Antley Bixler Syndrome
A rare syndromic craniosynostosis characterized by craniosynostosis with midface hypoplasia, radiohumeral synostosis, femoral bowing and joint contractures.
Antley-Bixler syndrome (ABS) has been described in more than 100 patients. The relative prevalence of the two main etiologies is unknown but cases due to FGFR2 variants seem rarer than those due to POR variants.
Children present with characteristic facial features, including a large domed forehead, flat nose, and midface hypoplasia with proptosis and dysplastic ears. The types of craniosynostosis may include trigonocephaly (due to early metopic synostosis) or brachycephhaly but also severe pansynostosis with cloverleaf skull. Characteristic skeletal features include the radio-humeral synostosis, femora bowing (with possible fractures). Arachnodactyly and/or camptodactyly, choanal atresia and cleft palate have also been reported. A diverse range of malformations (cardiac, renal, anal or vertebral) are often associated. Urogenital anomalies with sexual ambiguity due to impaired steroidogenesis can occur. Intellectual development is variable.

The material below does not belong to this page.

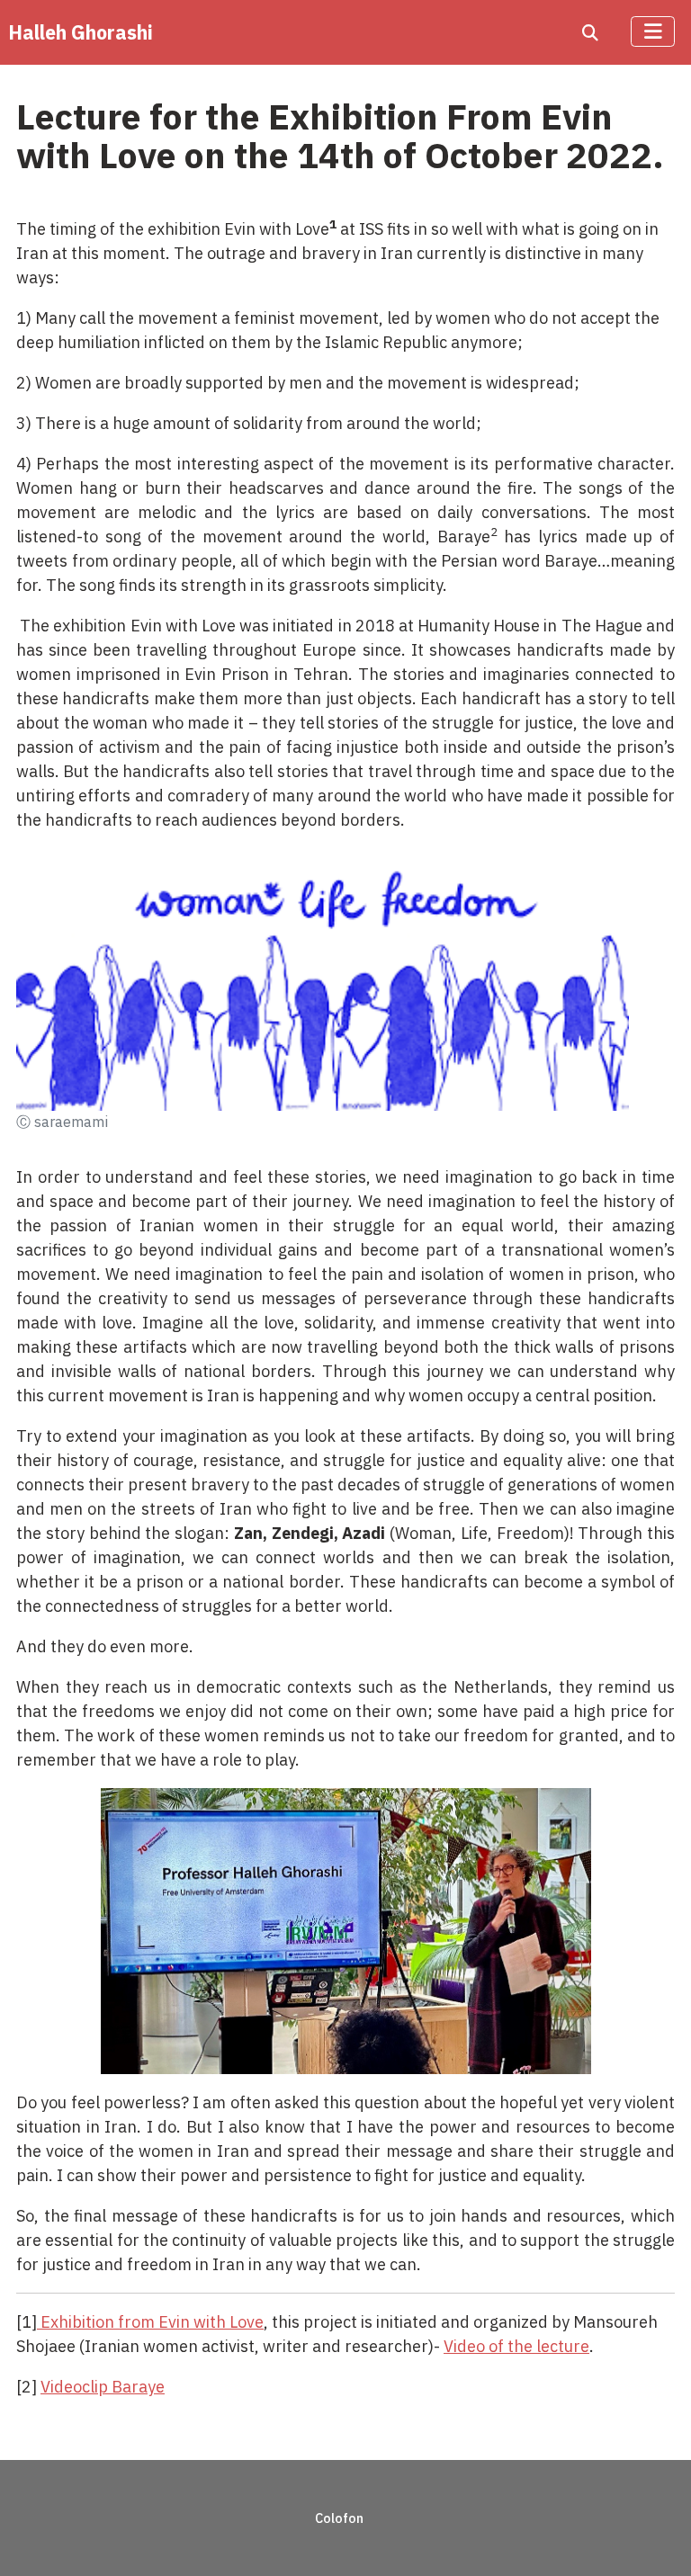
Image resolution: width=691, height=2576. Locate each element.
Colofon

Two genetically distinct forms are observed: type 1 Antley-Bixler syndrome is associated with heterozygous mutations in the FGFR2 gene (10q26) without impairment of steroidogenesis, whereas type 2 Antley-Bixler is associated with homozygous mutations in the POR gene (7q11.2), encoding cytochrome P450 oxidoreductase (POR), which plays a direct role in steroidogenesis. Type 2 Antley-Bixler can thus be accompanied by sexual ambiguity, but this is not a compulsory finding.
The diagnosis is usually suspected by imaging features and confirmed by molecular screening: next generation sequencing panels, whole exome sequencing and whole genome sequencing.
A similar clinical picture is observed due to in utero environmental exposure to 1) fluconazole, a lanosterol 14 alpha-demethylase inhibitor and 2) methotrexate. A similar phenotype has been reported associated with biallelic CYP26B1 variants.
ABS may be evoked in case of syndromic craniosynostosis including radio-humeral synostosis, femora bowing, choanal atresia and other visceral malformations.
Inheritance depends on the gene involved. ABS due to FGFR2 is autosomal dominant, and most cases are de novo. Affected families should be informed that it is associated with a low recurrence risk (the residual risk is due to germinal mosaicism risk, estimated to approximately 1%). ABS due to POR variants is an autosomal recessive disorder. Genetic counseling should be offered to at-risk couples (both individuals are carriers of a disease-causing mutation) informing them of the 25% risk of having an affected child at each pregnancy.
Management and treatment
Treatment is symptomatic, and includes early neurosurgical as well as pulmonary and orthopedic management. This disorder is associated with a high risk of pediatric complications.
The prognosis is poor with the majority of reported patients dying during infancy due to respiratory and medullary complications.